- President: Thomas Joly
- Founder: Carl Lang
- Founded: 23 February 2009; 17 years ago
- Split from: National Front
- Headquarters: 43 route de Saint-Germain 78860, Saint-Nom-la-Bretèche
- Ideology: Identitarianism Ultranationalism Social conservatism
- Political position: Far-right
- Colours: Blue and red
- National Assembly: 0 / 577
- Senate: 0 / 348
- European Parliament: 0 / 74

Website
- www.parti-de-la-france.fr

= Party of France =

French nationalist party

The Party of France (Parti de la France, PDF) is a political party in France. The PDF was founded on 23 February 2009 by National Front MEP Carl Lang. Carl Lang was known for his opposition to Marine Le Pen's possible candidacy to the leadership of the FN upon retirement of its long-time leader, Jean-Marie Le Pen. This came in the midst of the early campaign for the 2009 European elections: Carl Lang, elected for the FN in the North-West constituency ran for re-election under the PDF banner, against the FN list led by Marine Le Pen. The PDF supported Jean Verdon in the Massif Central-Centre and the incumbent MEP Jean-Claude Martinez in the South-West constituency.
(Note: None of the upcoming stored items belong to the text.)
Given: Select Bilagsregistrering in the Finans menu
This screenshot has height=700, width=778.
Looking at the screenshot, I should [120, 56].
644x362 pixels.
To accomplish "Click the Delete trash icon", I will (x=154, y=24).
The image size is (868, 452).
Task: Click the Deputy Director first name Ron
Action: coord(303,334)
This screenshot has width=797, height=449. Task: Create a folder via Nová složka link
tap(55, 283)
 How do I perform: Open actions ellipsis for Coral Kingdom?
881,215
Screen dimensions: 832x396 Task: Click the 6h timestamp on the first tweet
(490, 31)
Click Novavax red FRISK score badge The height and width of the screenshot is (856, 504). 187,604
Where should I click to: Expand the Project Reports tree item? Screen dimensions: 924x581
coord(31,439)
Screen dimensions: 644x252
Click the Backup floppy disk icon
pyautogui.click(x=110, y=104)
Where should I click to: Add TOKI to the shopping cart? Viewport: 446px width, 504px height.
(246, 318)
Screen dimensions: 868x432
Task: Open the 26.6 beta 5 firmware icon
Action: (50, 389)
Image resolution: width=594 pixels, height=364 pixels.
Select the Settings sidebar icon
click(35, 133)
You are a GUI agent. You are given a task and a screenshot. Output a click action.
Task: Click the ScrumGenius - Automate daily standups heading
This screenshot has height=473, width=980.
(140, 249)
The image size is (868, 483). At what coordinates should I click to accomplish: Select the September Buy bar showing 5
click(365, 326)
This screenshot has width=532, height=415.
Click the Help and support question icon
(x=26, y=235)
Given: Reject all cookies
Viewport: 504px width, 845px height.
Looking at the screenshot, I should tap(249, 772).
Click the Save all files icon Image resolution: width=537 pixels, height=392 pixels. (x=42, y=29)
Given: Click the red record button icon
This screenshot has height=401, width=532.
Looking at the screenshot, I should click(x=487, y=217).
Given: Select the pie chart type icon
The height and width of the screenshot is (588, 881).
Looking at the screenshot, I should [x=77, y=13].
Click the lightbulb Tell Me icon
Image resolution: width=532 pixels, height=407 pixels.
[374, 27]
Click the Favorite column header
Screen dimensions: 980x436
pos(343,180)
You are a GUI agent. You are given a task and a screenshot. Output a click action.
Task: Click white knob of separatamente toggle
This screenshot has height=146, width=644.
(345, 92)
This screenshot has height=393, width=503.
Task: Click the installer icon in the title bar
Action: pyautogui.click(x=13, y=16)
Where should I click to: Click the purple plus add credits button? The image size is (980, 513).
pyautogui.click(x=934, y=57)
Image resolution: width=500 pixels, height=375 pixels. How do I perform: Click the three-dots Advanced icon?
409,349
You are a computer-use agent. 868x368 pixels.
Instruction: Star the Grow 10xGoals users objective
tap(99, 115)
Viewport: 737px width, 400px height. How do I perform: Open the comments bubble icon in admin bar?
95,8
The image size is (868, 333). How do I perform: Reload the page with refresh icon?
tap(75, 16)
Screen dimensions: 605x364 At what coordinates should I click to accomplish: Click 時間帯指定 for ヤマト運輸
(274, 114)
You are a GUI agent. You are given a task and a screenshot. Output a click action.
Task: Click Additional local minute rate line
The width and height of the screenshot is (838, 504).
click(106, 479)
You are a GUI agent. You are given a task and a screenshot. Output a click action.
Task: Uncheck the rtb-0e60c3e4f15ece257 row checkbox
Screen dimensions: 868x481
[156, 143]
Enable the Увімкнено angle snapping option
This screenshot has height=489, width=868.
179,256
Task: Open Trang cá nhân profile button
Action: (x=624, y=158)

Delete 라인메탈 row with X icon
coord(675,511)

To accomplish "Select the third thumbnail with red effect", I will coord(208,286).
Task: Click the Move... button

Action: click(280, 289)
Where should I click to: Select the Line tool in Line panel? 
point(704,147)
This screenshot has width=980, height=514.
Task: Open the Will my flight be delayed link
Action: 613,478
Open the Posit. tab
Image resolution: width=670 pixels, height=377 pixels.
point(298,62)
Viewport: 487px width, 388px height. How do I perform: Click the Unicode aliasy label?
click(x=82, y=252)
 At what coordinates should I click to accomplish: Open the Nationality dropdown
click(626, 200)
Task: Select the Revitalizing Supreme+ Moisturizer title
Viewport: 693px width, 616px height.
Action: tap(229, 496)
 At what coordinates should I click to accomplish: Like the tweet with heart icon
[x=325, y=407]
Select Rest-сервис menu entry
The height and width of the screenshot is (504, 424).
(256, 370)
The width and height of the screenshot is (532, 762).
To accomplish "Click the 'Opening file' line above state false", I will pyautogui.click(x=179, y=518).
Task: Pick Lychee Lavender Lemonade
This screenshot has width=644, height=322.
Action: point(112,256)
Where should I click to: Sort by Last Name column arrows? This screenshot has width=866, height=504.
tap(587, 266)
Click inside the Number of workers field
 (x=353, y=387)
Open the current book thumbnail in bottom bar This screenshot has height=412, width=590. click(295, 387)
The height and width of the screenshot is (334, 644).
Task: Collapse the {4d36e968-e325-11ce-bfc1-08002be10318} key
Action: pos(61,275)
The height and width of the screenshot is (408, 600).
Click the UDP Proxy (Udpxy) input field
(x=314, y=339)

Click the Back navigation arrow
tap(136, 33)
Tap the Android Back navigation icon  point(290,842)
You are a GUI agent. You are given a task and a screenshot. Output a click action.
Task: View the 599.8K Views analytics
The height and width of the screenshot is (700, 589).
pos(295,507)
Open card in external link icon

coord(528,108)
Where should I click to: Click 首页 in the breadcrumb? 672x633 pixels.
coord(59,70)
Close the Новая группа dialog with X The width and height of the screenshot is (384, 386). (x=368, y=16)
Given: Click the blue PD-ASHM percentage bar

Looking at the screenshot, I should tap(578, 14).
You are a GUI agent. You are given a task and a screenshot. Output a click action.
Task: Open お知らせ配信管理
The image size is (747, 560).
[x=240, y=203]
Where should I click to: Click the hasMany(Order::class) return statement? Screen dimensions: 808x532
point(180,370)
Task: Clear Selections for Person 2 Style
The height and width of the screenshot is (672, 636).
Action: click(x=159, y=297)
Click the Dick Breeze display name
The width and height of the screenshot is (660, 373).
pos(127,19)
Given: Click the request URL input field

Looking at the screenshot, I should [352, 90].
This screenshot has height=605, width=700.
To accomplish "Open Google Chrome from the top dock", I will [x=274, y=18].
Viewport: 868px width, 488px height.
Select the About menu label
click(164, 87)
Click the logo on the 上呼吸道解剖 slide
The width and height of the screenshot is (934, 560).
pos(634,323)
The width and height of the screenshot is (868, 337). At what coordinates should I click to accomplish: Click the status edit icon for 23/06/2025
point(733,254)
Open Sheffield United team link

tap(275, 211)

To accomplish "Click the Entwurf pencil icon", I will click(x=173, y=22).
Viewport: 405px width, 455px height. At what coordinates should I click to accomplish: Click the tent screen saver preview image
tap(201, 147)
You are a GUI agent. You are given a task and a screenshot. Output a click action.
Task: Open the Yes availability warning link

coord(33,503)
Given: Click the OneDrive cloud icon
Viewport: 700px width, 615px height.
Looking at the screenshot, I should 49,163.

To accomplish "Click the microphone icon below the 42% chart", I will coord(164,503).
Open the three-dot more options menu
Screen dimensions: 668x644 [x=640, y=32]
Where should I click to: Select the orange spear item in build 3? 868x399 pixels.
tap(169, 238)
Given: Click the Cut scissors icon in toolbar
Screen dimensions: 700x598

The party ran no lists against Jean-Marie Le Pen and Bruno Gollnisch.

The PDF was joined by a number of high-ranking FN elected officials and members, including Fernand Le Rachinel and Bernard Antony. After defections from the FN, it had regional councillors in the Nord-Pas-de-Calais, Picardy, Lower Normandy, Ile-de-France and Centre regions.

In the 2009 European elections, all lists supported by the PDF were defeated, with 1.88% in the Massif Central, 1.52% in the North-West and 0.92% in the South-West. Carl Lang, Fernand Le Rachinel and Jean-Claude Martinez were defeated.

In November 2009, Carl Lang announced that he would be a candidate in the 2010 regional elections in Upper Normandy. In addition, the party announced that it would run in at least eight regions. It did not win any seats

On 25 June 2024, During the 2024 French legislative election. Pascal Schneider, mayor of Neuves-Maisons, filed a complaint with the public prosecutor against Pierre-Nicolas Nups, candidate of the PDF in Meurthe-et-Moselle's 5th constituency, for electoral posters featuring a young white boy with blue eyes and blonde hair reading "Let's give white children a future."